Recorded information below:

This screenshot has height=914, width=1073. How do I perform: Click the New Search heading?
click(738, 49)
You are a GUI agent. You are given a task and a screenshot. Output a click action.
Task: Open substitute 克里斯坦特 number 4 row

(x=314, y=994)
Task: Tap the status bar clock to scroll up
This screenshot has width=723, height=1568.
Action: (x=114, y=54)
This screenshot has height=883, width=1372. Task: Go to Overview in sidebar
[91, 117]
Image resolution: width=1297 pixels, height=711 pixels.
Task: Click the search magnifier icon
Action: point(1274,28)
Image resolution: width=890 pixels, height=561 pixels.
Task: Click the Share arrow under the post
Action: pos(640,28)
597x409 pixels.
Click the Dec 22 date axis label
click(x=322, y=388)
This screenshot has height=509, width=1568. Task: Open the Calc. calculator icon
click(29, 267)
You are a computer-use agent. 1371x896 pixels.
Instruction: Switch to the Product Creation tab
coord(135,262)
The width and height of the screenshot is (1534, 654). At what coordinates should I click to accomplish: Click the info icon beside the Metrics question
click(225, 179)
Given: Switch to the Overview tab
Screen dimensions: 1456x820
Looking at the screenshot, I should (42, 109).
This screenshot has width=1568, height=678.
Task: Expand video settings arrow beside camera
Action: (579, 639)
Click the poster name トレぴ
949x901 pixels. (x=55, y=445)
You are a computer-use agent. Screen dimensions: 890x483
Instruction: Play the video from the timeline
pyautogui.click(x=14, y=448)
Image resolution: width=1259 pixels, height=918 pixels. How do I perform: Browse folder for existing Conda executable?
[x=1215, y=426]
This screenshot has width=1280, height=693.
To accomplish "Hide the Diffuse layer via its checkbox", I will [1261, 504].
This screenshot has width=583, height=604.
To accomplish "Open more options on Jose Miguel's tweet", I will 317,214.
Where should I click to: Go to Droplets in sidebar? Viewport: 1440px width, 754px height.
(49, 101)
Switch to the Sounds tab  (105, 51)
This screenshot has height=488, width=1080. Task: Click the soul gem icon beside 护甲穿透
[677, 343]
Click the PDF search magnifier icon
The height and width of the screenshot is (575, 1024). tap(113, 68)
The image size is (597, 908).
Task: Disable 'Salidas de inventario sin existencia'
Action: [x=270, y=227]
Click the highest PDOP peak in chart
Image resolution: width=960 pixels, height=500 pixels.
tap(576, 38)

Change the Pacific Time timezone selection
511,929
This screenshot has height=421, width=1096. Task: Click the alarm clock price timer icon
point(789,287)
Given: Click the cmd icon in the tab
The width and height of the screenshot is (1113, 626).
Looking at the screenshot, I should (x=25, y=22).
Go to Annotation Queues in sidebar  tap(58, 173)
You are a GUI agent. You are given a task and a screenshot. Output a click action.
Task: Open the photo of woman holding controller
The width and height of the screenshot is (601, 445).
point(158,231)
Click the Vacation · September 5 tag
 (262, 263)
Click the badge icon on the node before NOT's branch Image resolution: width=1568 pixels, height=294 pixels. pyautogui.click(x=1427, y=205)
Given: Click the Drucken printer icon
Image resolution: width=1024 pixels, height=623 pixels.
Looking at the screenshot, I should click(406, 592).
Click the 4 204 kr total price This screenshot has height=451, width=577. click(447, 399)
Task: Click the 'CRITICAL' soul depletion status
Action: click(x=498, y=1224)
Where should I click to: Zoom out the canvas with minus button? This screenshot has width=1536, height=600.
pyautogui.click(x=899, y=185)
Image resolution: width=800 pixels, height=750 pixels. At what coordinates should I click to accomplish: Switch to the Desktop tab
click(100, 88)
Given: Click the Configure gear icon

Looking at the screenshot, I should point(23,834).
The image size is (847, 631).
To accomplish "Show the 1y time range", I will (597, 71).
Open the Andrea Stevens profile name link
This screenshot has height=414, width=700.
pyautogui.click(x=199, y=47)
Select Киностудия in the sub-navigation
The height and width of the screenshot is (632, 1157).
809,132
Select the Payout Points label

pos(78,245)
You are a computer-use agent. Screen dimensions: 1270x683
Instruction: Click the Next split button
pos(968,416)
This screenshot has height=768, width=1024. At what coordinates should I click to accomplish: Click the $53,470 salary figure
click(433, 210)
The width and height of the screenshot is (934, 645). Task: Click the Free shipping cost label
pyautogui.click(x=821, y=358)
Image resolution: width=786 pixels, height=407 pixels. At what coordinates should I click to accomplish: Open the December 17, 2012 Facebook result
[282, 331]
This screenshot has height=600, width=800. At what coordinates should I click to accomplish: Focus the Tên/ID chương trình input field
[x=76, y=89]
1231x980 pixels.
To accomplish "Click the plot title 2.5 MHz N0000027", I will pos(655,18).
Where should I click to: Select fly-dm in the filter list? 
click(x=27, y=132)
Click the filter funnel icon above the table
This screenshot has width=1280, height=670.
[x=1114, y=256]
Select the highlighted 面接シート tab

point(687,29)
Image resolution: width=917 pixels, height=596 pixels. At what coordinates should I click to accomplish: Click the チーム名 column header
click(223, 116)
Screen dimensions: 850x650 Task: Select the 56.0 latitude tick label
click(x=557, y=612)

End of Recorded information.

## Exercise objective
The first line of the records and every line down to the line with "Task: Tap the status bar clock to scroll up" must be quoted exactly; leave out all else.

## Exercise result
This screenshot has height=914, width=1073. How do I perform: Click the New Search heading?
click(738, 49)
You are a GUI agent. You are given a task and a screenshot. Output a click action.
Task: Open substitute 克里斯坦特 number 4 row

(x=314, y=994)
Task: Tap the status bar clock to scroll up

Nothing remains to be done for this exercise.